Sunday, October 30, 2011

Occupy Public Education—Blame the 1% for Low Test Scores

Huck/Konopacki Labor Cartoons
The following is a letter to the editor I sent to the S.F. Chronicle in response to their Sunday Insight editorial: "The end of No Child Left Behind."

Sunday’s Insight editorial suggested students and teachers need to work harder to improve educational outcomes, yet they are already working harder than ever. Many now have homework and test prep in kindergarten. Increasing numbers are taking and passing AP classes, including low income and minority students. Teachers are working longer to implement reforms to improve educational outcomes.

Pundits and critics fail to acknowledge that school failure is due far more to socioeconomic factors than teacher quality. Even conservative Hoover Institute researcher Erik Hanushek argues that test scores are only 10% attributable to teachers, while most school success comes from “out-of-school” factors like family income.

The smoking gun is that the achievement gap exists before children even start school. David Burkam and Valerie Lee observed 60% higher cognitive scores among affluent versus low income kindergarteners, while Betty Hart and Todd Risely found similar class-based differences in language development and IQ among three-year olds. The gap only increases over time, as affluent children participate in more enriching afterschool and summer activities; enjoy better attendance, diet, healthcare; and suffer less financial stress.
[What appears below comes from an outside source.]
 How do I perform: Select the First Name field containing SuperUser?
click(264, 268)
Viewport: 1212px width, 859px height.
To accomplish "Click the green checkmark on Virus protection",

To see significant improvements in education, we must first close the wealth gap and ensure all students have material security at home.

While the above was submitted to the Chron to comply with their 200 word limit, I found the editorial troubling on several other accounts. The author implies that teachers unions stand in the way of progress by opposing using student test scores to rank schools and evaluate teachers, calling this the “show stopper,” without any reference to the fact that student test scores cannot measure teacher quality and, at best, are a measure of students’ family income or how bought into school they are.

There is no mention in the piece about the $20 billion or so that the state has ripped off from (and still owes to) public education over the past three years. There is no mention that California now has one of the five lowest rates of per pupil spending in the nation. The was no critique of high stakes tests and accountability or suggestion that they are all red herrings, at best, that allow us to continue to blame teachers and ignore the more salient causes of low student achievement.

NCLB and all high stakes testing and accountability regimes need to tossed out the window. If only 10% of school success is attributable to teachers and they are already working harder than ever, it is certainly time to start addressing the other 90% of school success.

Interestingly, since most of this 90% is due to growing poverty and poor school funding, it can be directly linked to the increasing wealth of the 1%, who, by demanding record low income, business, capital gains and inheritance taxes, help ensure  that states lack the revenues to fund education. Their wealth, luxury and security are only possible by keeping their taxes low relative to ours and by keeping their wages and profits high compared to our incomes.

Therefore, while the Occupy movement, the 99%-ers, blame the 1% for their own bleak job prospects and declining standards of living, the 1% is also far more responsible than teachers for declining educational outcomes. Without increased taxes on the richest Americans, schools will continue to be defunded each year. Without increased wages and living standards for workers, poverty will persist or worsen, increasing the numbers of children who come to school malnourished, ill, homeless, and stressed.